===== SOURCE EXTRACT =====

STANDARD TERMS AND CONDITIONS OF SALE (CANADA)

These are the Standard Terms and Conditions (these “Terms”) of sale for FBM Canada GSD, Inc., FBM Whitby, Inc., and each of its subsidiaries, affiliates, and divisions (hereinafter “FBM”). These Terms shall bind FBM and its Purchaser (the “Purchaser”) regarding the purchase and sale of FBM’s products and materials (the “Products”). Terms, as used herein, shall include the terms and conditions of any Credit Agreement, and shall govern the sale of Products identified on a delivery, pick ticket, quotation, order acknowledgment, or invoice (collectively, the “Ticket”) issued by FBM to Purchaser, and includes any related services such as delivery.

1.  Acceptance of Orders.   FBM’s offer to sell Products to Purchaser or acceptance of Purchaser’s order is expressly conditioned upon Purchaser’s acceptance of these Terms. By accepting delivery of Products from FBM, Purchaser agrees to be bound by these Terms unless otherwise set forth in a separate written agreement signed by both Parties. Purchaser’s use or holding of FBM’s Products for ten (10) days after delivery also constitutes Purchaser’s acceptance of these Terms.

2.  Signatures; Authority.    Signatures are not required on delivery documents in order for FBM to enforce the Terms. Any and all individuals signing Tickets on behalf of Purchaser represent and warrant to FBM they are authorized to do so, and acknowledge these Terms shall be binding upon Purchaser. Purchaser affirms and ratifies any individual signing a Ticket on behalf of Purchaser is authorized to place such orders.

3.  Rejection of Terms; Inconsistent Terms.    These Terms supersede and replace all prior oral or written agreements, proposals, memoranda, correspondence, or other communications between the Parties, excepting a written agreement to the contrary signed by both Parties. Any additional, inconsistent, or different terms or conditions contained in Purchaser’s purchase order or other documents submitted by or on behalf of Purchaser at any time, whether before or after the date hereof, shall be deemed a material alteration and not a rejection of these Terms, and are hereby expressly rejected by FBM.

4.   Payment Terms; Prices.    Purchaser shall pay in full for all Products on the due date specified in each purchase order and corresponding FBM invoice issued to Purchaser. All price quotes provided by FBM to Purchaser shall expire within thirty (30) days following issuance of the quote, defined as any form of communication of the quote, whether in person, by telephone, or in any written form including email. No payments shall be subject to any setoffs, deductions, or claims, unless agreed to in writing by FBM. Regardless of any statement appearing on a check or otherwise, FBM shall have the right to set- off any amounts owing from Purchaser against any amounts payable to Purchaser, and FBM’s acceptance of a payment in an amount less than due shall in no way constitute an accord and satisfaction, nor prejudice FBM’s rights and remedies to collect the full amount due. Prices do not include any provincial sales taxes or other charges levied by any governmental authority upon the sale, use, or transportation of the Products, all of which shall be paid by Purchaser to FBM at the time of sale unless Purchaser supplies a sales tax exemption certificate to FBM. Time is of the essence with regards to these Terms.

===== INFORMATION SHOWN =====

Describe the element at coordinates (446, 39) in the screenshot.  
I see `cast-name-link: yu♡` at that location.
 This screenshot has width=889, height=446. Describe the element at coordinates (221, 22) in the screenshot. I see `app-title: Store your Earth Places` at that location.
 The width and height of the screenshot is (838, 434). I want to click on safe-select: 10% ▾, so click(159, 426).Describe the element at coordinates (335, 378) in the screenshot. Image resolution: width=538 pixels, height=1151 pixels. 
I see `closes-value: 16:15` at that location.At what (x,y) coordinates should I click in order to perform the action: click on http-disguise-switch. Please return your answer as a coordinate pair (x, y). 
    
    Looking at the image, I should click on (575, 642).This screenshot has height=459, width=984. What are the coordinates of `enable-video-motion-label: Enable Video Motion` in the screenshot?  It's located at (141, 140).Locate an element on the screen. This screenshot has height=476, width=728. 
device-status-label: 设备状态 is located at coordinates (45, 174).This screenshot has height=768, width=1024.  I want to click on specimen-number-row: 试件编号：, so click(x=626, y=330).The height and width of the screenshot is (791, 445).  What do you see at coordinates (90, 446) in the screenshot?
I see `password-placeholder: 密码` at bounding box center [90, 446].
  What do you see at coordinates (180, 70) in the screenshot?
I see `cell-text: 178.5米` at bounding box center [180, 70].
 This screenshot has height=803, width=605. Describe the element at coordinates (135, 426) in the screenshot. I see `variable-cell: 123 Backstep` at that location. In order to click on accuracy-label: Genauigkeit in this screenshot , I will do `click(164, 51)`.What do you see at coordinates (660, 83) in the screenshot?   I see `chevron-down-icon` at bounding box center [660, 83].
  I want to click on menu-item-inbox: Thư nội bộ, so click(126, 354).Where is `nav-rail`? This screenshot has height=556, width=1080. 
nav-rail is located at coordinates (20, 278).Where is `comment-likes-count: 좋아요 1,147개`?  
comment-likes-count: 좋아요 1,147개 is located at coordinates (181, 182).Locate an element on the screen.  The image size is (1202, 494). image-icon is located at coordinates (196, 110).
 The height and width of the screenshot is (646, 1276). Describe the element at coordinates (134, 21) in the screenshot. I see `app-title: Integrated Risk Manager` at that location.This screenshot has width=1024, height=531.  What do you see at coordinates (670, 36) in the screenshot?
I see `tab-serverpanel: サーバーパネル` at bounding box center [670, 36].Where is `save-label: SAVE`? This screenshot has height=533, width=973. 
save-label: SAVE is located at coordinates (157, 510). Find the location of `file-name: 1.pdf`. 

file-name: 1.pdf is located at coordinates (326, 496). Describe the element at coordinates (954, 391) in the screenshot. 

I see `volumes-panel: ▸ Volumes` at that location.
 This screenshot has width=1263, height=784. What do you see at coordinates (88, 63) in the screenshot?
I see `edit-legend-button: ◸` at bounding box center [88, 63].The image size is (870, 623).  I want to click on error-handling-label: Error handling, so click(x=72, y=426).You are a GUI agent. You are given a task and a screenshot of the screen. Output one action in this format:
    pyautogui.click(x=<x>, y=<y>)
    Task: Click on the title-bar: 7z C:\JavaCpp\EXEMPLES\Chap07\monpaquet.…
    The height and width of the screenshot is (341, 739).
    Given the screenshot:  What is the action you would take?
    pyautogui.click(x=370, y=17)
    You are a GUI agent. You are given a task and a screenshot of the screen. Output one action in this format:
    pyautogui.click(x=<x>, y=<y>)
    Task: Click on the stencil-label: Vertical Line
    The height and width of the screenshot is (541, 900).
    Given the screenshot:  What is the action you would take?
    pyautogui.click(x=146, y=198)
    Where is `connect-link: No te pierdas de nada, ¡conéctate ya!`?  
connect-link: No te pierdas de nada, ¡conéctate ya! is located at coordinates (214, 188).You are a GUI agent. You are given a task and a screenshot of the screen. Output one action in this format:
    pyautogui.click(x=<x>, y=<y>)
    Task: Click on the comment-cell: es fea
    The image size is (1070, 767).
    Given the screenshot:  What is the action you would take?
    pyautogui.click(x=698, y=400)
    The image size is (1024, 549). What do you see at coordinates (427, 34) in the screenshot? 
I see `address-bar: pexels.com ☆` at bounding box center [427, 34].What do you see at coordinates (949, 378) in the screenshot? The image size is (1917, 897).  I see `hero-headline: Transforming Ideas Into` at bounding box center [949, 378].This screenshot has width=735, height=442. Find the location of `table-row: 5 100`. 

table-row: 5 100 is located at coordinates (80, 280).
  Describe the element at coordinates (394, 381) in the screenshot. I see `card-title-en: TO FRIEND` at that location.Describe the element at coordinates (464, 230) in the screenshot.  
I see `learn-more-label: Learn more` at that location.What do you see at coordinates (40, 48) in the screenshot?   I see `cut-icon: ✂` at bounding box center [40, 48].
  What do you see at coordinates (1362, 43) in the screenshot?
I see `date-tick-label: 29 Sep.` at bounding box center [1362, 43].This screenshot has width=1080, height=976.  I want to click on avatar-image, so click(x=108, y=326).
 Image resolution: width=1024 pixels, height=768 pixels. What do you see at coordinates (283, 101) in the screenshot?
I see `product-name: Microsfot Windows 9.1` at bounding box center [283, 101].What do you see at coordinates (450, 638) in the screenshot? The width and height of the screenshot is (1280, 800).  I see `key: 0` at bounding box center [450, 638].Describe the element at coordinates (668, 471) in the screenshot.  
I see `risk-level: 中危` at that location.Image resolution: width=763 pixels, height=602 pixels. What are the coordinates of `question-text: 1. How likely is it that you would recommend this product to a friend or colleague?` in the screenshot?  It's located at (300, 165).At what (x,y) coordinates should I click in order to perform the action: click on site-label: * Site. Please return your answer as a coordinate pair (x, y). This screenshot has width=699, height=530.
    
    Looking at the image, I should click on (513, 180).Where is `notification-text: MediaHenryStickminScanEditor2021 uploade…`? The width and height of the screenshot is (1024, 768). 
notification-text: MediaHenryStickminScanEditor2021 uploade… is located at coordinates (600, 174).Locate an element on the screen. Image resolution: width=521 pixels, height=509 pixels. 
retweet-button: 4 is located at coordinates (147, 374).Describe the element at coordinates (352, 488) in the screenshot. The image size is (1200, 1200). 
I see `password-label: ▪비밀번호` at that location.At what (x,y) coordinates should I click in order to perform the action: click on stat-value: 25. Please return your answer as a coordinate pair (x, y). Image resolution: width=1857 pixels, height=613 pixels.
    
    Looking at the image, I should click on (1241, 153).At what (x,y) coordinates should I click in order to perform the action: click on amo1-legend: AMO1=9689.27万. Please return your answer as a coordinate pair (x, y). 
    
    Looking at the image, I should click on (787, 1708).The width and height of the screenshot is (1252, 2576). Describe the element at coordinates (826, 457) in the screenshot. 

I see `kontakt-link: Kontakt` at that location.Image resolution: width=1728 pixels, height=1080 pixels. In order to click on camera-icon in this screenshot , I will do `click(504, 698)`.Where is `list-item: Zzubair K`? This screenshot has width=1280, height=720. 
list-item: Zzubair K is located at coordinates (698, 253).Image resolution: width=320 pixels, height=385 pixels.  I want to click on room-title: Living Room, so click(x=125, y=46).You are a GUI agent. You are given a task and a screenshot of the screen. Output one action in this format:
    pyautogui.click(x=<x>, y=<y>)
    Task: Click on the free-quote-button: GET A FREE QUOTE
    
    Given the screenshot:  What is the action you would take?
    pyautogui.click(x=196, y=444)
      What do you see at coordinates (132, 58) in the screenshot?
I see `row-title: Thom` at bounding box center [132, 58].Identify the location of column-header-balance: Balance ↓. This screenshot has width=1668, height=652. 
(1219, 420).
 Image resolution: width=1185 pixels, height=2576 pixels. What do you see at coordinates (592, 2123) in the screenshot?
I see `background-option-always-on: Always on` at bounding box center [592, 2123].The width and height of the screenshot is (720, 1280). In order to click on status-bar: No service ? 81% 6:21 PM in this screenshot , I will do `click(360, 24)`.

=====

◆ WORK TASK 1:
Which documents do the FBM sale terms collectively call the "Ticket"?
◆ WORK TASK 2:
Do these statements agree with the FBM sale terms? Answer yes or no for each, quoting the deciding words.
(a) Price quotes from FBM expire within thirty days of being issued.
(b) FBM needs signatures on delivery documents to enforce the Terms.
(c) Prices include provincial sales taxes.
◆ WORK TASK 3:
Under the FBM sale terms, how long must the Purchaser use or hold FBM's Products after delivery for that to count as acceptance of the Terms?
The stored listing comes from a different source than the FBM sale terms.

◆ ANSWER AREA 1:
- delivery
- pick ticket
- quotation
- order acknowledgment
- invoice

◆ ANSWER AREA 2:
(a) Yes: "All price quotes provided by FBM to Purchaser shall expire within thirty (30) days following issuance of the quote"
(b) No: "Signatures are not required on delivery documents in order for FBM to enforce the Terms."
(c) No: "Prices do not include any provincial sales taxes or other charges levied by any governmental authority"

◆ ANSWER AREA 3:
Ten (10) days after delivery.